This is a worry (and a reliable disappointment, but it has circulated prominently online, so people interested in settler colonialism may as well prepare): Samuel Lair, ‘CRT 2.0’, American Mind, 23/01/25

10Feb25

[I was preparing to write a rejoinder when I realise that this guy is not contesting the truth of settler colonialism. He thinks it should not be taught but has nothing against the fact that it is a specific mode of domination and that it is ongoing. This is when I rest my case; I guess I have a better relationship with truth than he does.]

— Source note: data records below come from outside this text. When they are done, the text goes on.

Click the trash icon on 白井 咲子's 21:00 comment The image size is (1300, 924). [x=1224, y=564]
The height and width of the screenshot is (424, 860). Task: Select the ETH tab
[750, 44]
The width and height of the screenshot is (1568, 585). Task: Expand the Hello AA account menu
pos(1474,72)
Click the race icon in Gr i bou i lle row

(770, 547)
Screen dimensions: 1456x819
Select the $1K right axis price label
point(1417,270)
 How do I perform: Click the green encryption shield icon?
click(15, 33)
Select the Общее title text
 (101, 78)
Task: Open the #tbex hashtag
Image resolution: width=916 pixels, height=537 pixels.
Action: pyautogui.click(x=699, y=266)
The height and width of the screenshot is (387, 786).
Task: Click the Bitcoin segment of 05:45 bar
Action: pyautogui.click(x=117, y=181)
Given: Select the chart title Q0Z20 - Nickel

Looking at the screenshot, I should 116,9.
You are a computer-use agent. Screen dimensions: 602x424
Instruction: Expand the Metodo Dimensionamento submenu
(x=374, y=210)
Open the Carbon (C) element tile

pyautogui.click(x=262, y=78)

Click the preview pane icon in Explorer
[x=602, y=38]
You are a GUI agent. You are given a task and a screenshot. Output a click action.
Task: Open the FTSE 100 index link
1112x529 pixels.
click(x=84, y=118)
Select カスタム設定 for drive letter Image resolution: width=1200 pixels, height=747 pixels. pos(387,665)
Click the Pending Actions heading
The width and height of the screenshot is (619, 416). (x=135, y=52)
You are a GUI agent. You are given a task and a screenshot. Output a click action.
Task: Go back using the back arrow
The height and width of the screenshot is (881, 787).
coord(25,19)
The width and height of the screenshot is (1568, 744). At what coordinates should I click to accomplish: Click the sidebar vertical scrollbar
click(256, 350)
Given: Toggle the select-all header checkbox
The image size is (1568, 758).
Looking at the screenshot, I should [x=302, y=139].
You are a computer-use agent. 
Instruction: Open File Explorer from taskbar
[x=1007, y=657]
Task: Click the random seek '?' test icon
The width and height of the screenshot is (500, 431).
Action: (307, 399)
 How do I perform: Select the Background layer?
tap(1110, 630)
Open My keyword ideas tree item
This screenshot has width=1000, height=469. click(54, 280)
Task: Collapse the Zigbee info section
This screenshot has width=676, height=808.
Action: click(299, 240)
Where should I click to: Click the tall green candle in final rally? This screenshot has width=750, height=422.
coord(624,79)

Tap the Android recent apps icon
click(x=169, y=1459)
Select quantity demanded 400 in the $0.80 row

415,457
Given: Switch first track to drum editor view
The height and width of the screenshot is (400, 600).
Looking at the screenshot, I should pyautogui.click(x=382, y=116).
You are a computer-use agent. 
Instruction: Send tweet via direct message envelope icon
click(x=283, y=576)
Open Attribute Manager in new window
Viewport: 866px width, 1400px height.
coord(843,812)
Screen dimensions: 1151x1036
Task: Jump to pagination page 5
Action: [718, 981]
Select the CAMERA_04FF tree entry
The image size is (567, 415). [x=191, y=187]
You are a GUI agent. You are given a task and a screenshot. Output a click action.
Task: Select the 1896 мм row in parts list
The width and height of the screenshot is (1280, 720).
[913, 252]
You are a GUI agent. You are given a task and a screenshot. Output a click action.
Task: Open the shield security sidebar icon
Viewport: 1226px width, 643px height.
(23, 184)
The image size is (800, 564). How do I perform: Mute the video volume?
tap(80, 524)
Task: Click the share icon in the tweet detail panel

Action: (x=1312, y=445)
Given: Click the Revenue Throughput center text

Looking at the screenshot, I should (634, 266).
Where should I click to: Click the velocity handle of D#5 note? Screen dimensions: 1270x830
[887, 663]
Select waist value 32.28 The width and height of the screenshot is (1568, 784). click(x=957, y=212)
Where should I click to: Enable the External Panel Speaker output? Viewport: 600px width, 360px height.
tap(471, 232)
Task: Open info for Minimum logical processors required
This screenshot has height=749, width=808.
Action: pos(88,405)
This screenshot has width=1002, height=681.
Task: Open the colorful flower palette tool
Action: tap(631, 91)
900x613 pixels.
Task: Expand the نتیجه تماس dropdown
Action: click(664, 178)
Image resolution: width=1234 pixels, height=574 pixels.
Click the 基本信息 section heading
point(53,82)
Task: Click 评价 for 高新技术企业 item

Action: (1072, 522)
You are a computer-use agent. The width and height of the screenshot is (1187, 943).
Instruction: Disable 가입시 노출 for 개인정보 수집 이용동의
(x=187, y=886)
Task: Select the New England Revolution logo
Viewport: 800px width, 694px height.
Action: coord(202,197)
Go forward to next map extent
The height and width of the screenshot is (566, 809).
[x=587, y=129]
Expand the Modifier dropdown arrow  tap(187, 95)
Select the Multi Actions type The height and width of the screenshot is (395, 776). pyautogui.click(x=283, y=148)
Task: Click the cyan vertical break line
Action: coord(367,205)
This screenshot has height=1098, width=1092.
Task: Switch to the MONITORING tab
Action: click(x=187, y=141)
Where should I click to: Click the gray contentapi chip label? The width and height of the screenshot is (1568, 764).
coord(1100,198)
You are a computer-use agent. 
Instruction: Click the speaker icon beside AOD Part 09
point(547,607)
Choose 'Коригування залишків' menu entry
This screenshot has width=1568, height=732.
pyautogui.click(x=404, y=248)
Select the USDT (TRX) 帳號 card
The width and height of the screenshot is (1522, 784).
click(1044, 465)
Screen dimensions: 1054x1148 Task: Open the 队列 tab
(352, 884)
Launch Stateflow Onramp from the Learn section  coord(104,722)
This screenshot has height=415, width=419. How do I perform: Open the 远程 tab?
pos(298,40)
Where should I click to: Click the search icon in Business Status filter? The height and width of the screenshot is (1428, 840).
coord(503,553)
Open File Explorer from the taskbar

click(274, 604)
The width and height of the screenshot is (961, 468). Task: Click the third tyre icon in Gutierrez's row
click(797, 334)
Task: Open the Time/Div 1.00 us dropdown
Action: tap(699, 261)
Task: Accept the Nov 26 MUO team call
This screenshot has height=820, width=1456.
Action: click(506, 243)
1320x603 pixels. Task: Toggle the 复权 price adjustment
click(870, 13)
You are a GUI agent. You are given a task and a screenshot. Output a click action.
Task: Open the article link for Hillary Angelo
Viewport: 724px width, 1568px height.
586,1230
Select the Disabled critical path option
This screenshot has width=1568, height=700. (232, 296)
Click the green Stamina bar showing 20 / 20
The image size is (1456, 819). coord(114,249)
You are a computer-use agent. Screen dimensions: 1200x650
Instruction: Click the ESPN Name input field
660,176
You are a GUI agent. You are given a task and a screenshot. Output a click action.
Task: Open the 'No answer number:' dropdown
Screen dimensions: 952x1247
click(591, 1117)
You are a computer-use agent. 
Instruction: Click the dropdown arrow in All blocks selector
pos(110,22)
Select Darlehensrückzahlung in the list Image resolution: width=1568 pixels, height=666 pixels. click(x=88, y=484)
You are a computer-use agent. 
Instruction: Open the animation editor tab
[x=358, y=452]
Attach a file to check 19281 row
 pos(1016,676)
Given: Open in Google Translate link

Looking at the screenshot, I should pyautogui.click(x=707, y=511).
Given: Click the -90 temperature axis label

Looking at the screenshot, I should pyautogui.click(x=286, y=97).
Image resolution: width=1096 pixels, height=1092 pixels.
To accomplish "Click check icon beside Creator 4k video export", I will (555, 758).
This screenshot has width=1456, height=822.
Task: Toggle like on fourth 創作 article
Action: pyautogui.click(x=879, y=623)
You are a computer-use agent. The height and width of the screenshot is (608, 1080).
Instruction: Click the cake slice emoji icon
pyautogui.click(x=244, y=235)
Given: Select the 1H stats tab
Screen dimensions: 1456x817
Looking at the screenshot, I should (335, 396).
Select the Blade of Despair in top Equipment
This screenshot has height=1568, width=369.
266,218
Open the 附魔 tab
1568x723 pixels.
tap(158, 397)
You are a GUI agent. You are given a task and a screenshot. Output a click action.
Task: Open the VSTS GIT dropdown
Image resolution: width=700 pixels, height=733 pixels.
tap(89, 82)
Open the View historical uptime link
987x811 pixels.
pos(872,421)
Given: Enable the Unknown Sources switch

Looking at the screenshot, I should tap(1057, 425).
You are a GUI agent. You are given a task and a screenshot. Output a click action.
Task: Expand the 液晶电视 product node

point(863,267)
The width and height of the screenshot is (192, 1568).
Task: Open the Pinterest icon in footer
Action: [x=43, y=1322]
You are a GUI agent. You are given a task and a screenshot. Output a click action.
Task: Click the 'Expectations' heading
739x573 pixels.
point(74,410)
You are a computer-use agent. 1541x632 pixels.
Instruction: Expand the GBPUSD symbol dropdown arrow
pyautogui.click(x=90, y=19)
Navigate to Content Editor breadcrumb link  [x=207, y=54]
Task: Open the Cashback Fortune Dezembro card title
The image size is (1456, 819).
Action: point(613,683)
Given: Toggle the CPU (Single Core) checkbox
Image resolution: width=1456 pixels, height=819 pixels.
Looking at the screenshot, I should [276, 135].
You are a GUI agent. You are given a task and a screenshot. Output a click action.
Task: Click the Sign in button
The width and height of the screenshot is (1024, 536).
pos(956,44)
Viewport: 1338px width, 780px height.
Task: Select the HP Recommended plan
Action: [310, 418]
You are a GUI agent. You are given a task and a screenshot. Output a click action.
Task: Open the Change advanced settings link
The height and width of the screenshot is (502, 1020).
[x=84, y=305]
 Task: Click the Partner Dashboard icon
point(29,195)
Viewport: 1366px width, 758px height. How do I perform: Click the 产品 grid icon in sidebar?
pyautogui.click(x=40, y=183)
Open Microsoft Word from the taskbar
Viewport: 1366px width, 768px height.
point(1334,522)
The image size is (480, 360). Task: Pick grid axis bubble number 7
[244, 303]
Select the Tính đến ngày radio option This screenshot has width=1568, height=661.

Excerpt: Now that Critical Race Theory (CRT) is being exposed as ahistorical indoctrination, a new permutation of neo-Marxist theory is gaining currency in our schools. It’s called postcolonialism. Its stated mission is to fight “settler colonialism,” a term used to describe any society supposedly built upon the oppression and genocide of indigenous people. Examples of “settler societies” include Israel, New Zealand, Australia, South Africa, Canada, and the United States. The recent student activism against Israel, which denied the country’s right to exist and celebrated terrorist attacks against it, demonstrated the true nature of postcolonialism and its power to inspire hatred on campus. Whereas CRT is largely an American phenomenon, postcolonial ideology developed within a broader global context, emerging out of the various movements to end empire around the world—much as CRT emerged as a mutation of the movement to end racial segregation in America. What the civil rights movement is to CRT, the decolonization movement is to postcolonialism. The intellectual forefather of postcolonial ideology is the Marxist intellectual Frantz Fanon, whose writings glorified Algeria’s violent resistance to French control in the middle of the 20th century.  Starting in the 1990s, the field of settler colonial studies (SCS) brought postcolonial ideology into mainstream academia. Since then, history, anthropology, and sociology departments across the Western world have been teaching college students that their nation is an illegitimate settler colonial society built upon white supremacy, theft, and genocide perpetrated against indigenous peoples. SCS is now quietly becoming the basic framework for K-12 social studies curricula throughout the country. For instance, Oregon’s 8th-grade history standards ask students “to examine the differing forms of oppression, including cultural and physical genocide, faced by Indigenous Tribes and acts of resilience and resistance used by Indigenous peoples in response to settler colonialism.